TEXT EXTRACT:
==============================

Only I might translate:

“The children watch their phones. The parents go to work. And someone orders Amazon Fresh to make money for the kings of capitalism.”

So what’s a prophet to do?

I’m a disappointed prophet, too. But at least I did not think Hillary was going to save the world or Barack had done so. The Democrats are well on their way to offering some other 70-year-old to lead us like some doddering Robert Mueller supposedly dispensing justice.

I feel sorry for all these old people trying to keep up. They are all older than me! And I had to text Rachel last week to get the name of someone I had known for 30 years because I was about to see them and my old brain could not bring it up fast enough! I’m disappointing enough and Joe Biden is 76! (Mark my words).

So what do we do when our prophecy is rejected?

Keep prophesying. You never know when someone is going to listen for God and hear you.

==============================

(Items listed in a dataset)
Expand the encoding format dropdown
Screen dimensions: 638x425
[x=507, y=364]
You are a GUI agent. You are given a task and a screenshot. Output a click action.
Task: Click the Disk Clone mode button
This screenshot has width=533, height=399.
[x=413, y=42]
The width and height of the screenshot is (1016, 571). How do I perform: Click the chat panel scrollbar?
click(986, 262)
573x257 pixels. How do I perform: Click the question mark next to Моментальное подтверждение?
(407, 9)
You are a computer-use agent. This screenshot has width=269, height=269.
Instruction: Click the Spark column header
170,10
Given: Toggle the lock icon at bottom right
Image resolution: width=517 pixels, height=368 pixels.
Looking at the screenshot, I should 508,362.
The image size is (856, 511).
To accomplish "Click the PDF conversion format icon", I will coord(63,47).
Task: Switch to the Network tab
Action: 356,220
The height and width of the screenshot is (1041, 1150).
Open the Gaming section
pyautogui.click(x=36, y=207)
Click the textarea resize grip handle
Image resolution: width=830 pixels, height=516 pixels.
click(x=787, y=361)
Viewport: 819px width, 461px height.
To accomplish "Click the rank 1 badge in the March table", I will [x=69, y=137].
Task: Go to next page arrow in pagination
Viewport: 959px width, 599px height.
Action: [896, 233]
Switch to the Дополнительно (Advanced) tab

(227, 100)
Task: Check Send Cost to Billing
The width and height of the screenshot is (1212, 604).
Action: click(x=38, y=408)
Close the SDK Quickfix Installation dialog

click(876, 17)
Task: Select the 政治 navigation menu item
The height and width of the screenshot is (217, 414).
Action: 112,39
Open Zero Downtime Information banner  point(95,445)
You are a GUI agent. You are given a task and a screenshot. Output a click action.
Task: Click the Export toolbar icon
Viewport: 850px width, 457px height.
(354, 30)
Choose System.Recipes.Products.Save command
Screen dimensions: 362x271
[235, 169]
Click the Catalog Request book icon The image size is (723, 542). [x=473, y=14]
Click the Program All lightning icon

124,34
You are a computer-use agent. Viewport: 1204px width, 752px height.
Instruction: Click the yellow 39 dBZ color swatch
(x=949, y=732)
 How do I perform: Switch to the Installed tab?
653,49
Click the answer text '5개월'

==============================

SET PROBLEM 1:
According to the text about prophecy, how old is Joe Biden?
SET PROBLEM 2:
Tally the lines of the entries that contain the string "This", matching case exactly, and give only the number.

FINAL ANSWER 1:
76

FINAL ANSWER 2:
2